石田柊馬「妖精は酢豚に似ている絶対似ている」(「晴」vol.7より)・・
「晴」vol.7(編集発行人 樋口由紀子)、巻頭エッセイは永山裕美「星をつなぐ」、そして各同人の作品、評論などがある。なかでも、愚生には、石田柊馬追悼、広瀬ちえみ「~みちびかれるように、会うべくして会った~/魚住陽子句集『透きとほるわたし』(深夜叢書社刊二〇二二年鳥居真里子編)」には感銘を受けた。

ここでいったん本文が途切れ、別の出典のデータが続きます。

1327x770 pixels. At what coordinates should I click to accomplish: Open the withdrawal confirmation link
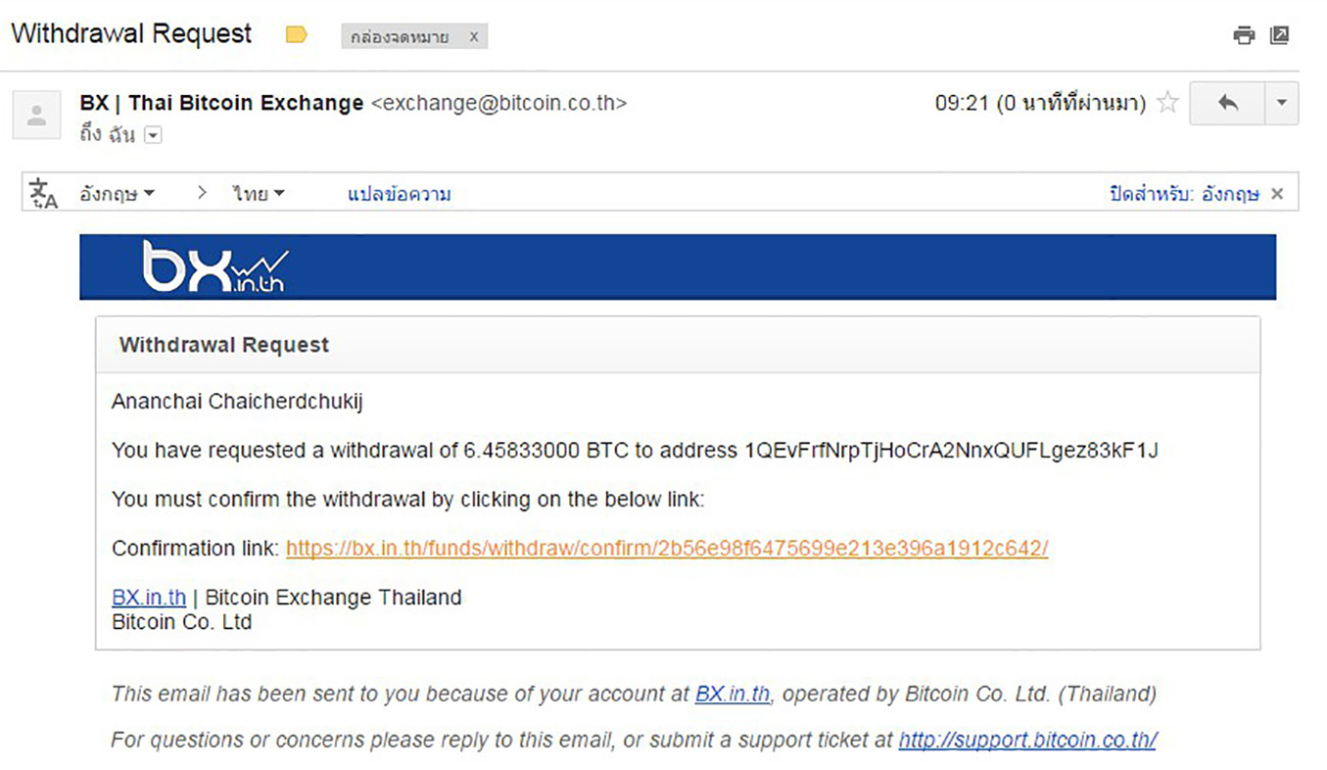click(667, 549)
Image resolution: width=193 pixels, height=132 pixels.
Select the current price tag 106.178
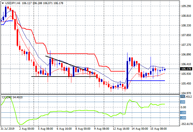click(186, 69)
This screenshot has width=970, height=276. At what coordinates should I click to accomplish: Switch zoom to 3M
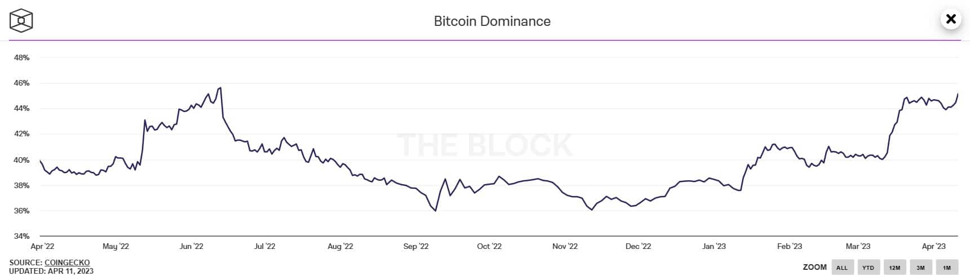click(x=920, y=268)
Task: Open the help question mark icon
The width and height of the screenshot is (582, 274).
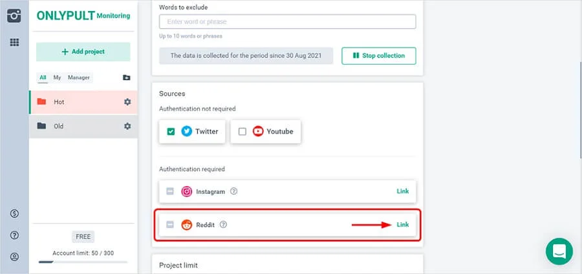Action: (x=14, y=235)
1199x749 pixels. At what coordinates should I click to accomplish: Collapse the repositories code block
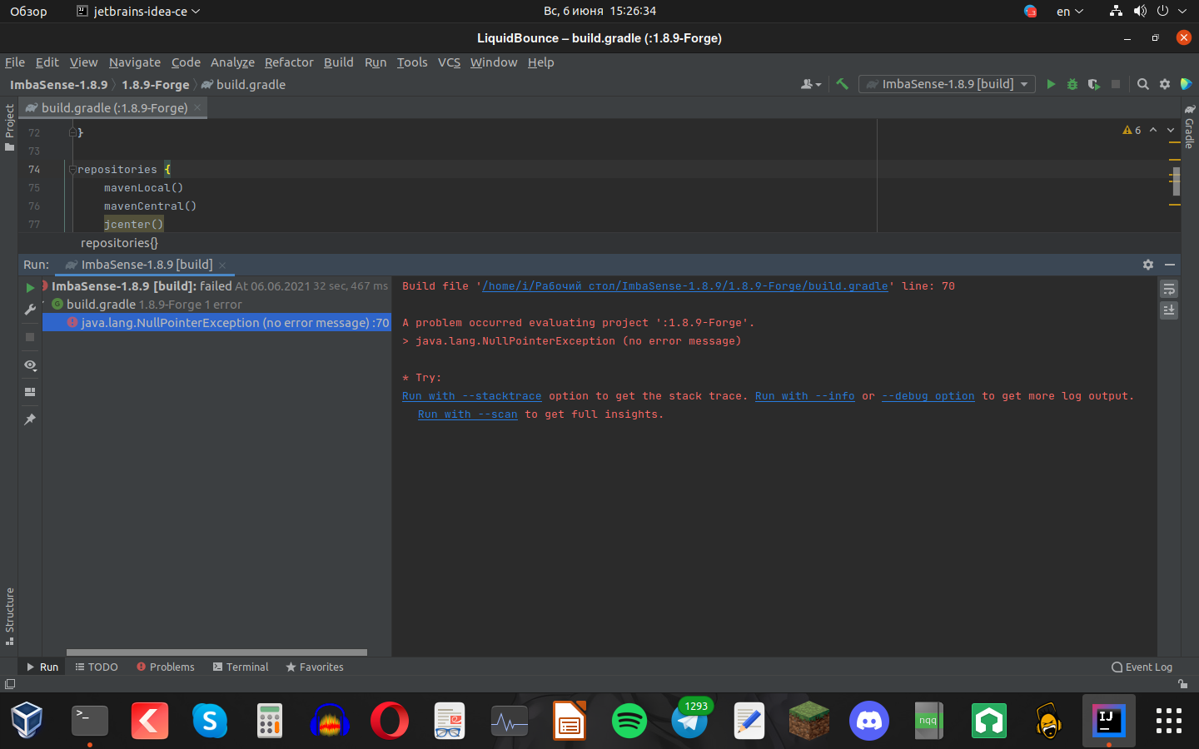72,170
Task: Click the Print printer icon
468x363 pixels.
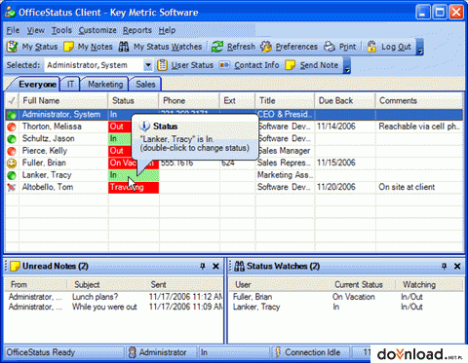Action: [x=330, y=47]
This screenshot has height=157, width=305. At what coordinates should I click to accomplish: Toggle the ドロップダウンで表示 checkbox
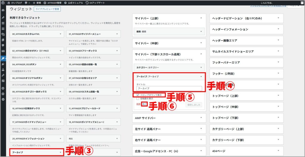[x=138, y=95]
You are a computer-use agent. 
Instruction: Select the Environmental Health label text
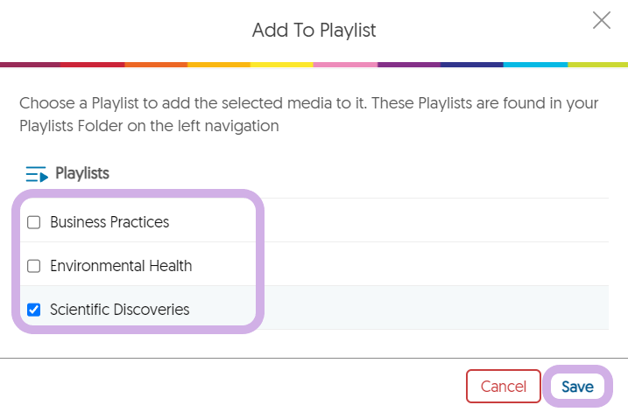coord(121,266)
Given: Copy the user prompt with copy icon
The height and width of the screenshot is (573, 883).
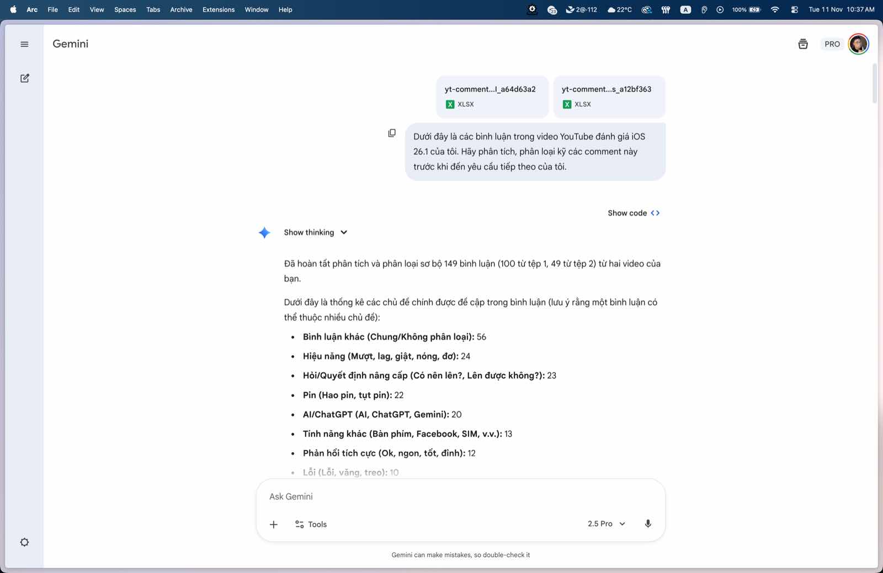Looking at the screenshot, I should coord(392,133).
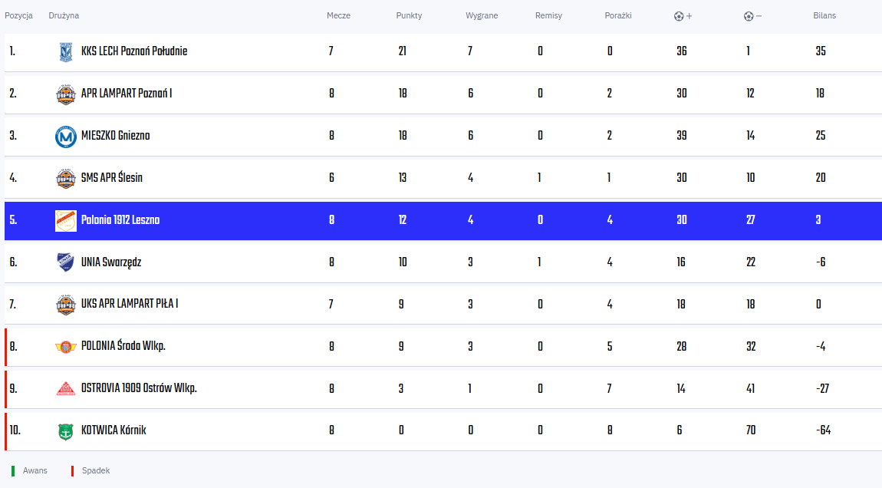Click the UNIA Swarzędz shield logo
The image size is (882, 488).
(66, 262)
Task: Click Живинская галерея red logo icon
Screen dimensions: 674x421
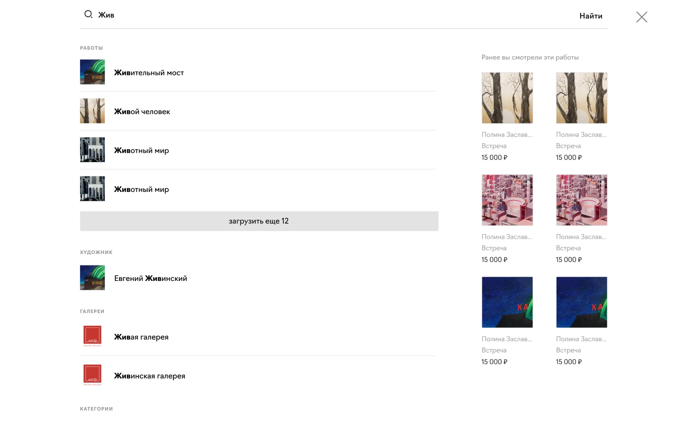Action: click(x=92, y=375)
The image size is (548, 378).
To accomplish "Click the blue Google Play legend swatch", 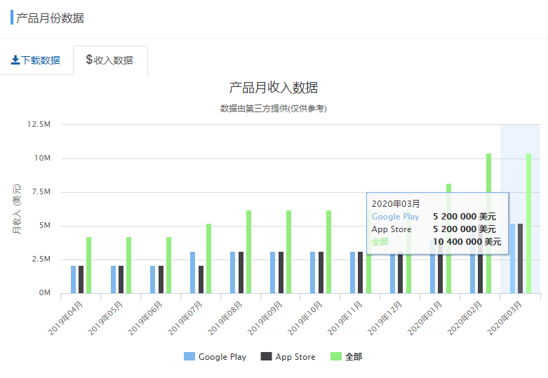I will (189, 357).
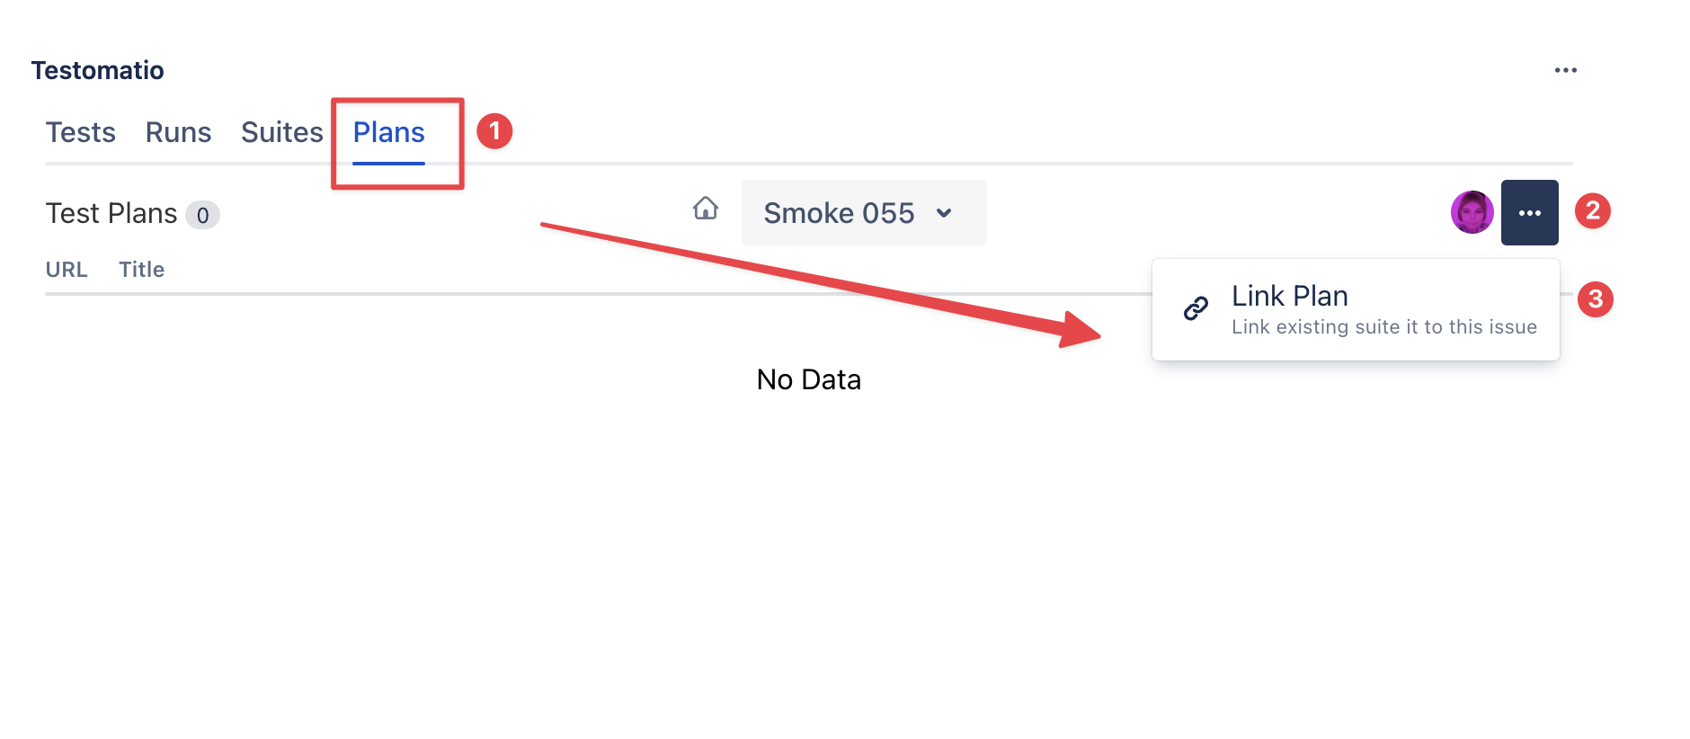Expand the chevron arrow next to Smoke 055
The image size is (1690, 739).
(x=944, y=213)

ともあれ、以下に、一人一句と水本石華「季語を泳ぐ川柳⑦」から、いくつかの句を挙げておきたい。
退屈は誰も死なない日の斎場 月波与生
秘密ですが棘がだんだん減るのです 松永千秋
角曲がるまでは狐と狸でいよう 広瀬ちえみ
睡蓮のレム睡眠と申します いなだ豆之助
ずっと夜の追伸いないいないばあ 妹尾 凛
教科書に載ると様になる前歯 樋口由紀子
棘のない薔薇は買いたくなくなって 水本石華
姉さんはいま蘭鋳を揚げてます 石田柊馬
冬陽炎失うものはなんにもない 加藤久子
次の世も津軽に生まる淡雪す 伊藤 律
落椿どすんと音がしたつもり 進藤一車
彼岸花誰も介錯してくれぬ 新岡二三夫
青紫蘇にくるんでハイという言葉 横澤あや子
ひと恋し雪止めのある北の屋根 矢本大雪
★閑話休題・・府中市シルバー人材センター・第8回「ふれあい作品展 3月15日(金)~17日(日)午後3時まで」(於:府中市美術館市民ギャラリー)
昨日から、明日、17日(日)午後三時まで、府中市美術館市民ギャラリーで、府中市シルバー人材センター主催による「第8回 ふれあい作品展」が開催されている。愚生らの「きすげ句会」も参加している。お近くの方は、散歩がてらにでもお運びください。